Split into 5 parts due to the university network not allowing uploads over 10mb.

This public information film really makes me laugh, and it shocks me too, in many ways. If there was ever a prime example of these PIF's being used as covert propaganda, this is it.

The far-too-casual-for-such-talk voiceover claims that 10 times the people have been killed in accidents in comparison to the amount of US soldier killed in wars.. a flippant claim if ever I heard one. How can that comparison even be made? an 'accident' is slightly different, in that it is generally unexpected - for example, you don't see an accident coming, but once it has happened it is an accident. Comparing this to a series of wars is odd. I found this to be a strange comparison indeed.. Okay, it wasn't so long after the second world war, so maybe the writers of the film were in such a mindset, but it is still extremely tenuous. Or, it's propaganda. Maybe a little from column A, and a little from column B...

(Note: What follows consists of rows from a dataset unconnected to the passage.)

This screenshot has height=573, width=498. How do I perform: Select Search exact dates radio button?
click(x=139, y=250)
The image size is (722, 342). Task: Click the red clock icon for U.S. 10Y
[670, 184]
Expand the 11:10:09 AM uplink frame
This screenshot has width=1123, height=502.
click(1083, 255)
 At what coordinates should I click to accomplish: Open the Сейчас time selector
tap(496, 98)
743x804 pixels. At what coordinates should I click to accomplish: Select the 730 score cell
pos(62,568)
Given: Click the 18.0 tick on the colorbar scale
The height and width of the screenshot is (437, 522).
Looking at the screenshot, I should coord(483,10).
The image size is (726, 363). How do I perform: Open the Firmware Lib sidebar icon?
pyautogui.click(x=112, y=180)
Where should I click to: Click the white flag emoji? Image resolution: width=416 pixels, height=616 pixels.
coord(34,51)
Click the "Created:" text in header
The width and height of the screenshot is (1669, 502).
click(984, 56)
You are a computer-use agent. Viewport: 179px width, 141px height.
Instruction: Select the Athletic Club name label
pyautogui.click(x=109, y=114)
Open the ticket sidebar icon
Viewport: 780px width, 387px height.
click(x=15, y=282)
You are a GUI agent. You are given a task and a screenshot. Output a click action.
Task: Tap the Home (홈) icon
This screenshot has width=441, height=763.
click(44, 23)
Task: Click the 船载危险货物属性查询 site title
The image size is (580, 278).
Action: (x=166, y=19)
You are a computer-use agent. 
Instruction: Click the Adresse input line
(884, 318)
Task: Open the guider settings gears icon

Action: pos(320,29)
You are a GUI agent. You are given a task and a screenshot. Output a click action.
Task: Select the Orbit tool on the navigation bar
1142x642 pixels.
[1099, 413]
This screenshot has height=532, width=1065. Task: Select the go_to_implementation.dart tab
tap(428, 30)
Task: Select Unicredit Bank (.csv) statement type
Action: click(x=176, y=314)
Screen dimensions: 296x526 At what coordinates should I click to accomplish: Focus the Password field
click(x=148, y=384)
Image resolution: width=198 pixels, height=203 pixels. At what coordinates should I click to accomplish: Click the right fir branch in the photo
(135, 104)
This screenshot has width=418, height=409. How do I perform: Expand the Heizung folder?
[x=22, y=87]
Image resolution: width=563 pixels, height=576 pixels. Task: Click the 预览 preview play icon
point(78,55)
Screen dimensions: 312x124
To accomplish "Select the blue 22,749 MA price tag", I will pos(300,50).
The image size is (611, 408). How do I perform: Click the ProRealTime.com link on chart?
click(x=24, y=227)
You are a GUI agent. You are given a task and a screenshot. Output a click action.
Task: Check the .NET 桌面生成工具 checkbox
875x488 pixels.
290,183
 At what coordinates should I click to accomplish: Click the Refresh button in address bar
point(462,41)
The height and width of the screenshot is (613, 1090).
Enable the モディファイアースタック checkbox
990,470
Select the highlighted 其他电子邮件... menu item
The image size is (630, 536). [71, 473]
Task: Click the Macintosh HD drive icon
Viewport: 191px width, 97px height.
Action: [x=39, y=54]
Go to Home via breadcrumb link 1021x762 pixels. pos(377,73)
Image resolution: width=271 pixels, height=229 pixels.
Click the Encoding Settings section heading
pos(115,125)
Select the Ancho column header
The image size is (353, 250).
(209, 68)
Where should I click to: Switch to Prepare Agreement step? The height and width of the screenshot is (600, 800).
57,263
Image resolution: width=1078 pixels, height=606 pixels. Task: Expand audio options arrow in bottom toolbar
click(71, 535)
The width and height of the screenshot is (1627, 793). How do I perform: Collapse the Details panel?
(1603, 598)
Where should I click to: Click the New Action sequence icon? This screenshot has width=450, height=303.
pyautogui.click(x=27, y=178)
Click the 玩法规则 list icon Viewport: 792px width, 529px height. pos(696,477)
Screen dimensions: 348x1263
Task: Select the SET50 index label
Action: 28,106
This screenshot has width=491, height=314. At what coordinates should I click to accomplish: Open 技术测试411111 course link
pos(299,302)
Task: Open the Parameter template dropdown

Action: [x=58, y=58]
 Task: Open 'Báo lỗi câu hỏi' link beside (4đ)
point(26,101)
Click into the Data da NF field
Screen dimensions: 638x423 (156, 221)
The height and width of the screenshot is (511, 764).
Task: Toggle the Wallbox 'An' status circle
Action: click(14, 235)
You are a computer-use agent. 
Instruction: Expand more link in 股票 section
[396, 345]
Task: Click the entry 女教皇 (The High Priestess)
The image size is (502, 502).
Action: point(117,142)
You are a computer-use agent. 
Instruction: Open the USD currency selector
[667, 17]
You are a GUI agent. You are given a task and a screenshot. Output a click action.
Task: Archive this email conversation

The amount of flippant talk in the voiceover for this film concerned me in particular. Considering the (supposed) point of the film was to make the public aware of potential accidents, one would think that the narration could be more... precise? For example, he talks about the amount of money spent repairing accidents every year, and then quotes some seemingly random figure, before adding 'or something like that.' Who is this guy supposed to be speaking for?

In contemporary American television there is undeniably a lot of spood-feeding from the broadcasters to the audience, and it's not surprising when looking back at old footage such as this- American audiences have clearly grown up being spoonfed information from the television. Particularly, when the narrator gives us a highly scientific explanation as to how accidents happen... the signals in the brain 'get mixed up', and this is called an 'accident', apparently.

Finally, the funniest and most disturbing part of this clip is when the narrator is talking about the (hopefully) fictional family he went to visit. To illustrate a bad family set-up, with accidents waiting to happen, he talks about 'the fat wife'. And when the family have gotten their act together? The wife is thin! I wonder if it's possible to say such things today on America's ultra-conservative television networks?

The point of the PIF is that one should take more care to prevent accidents from occuring, but it goes about it in the wrong way, even for the time in which it was shown, in my opinion.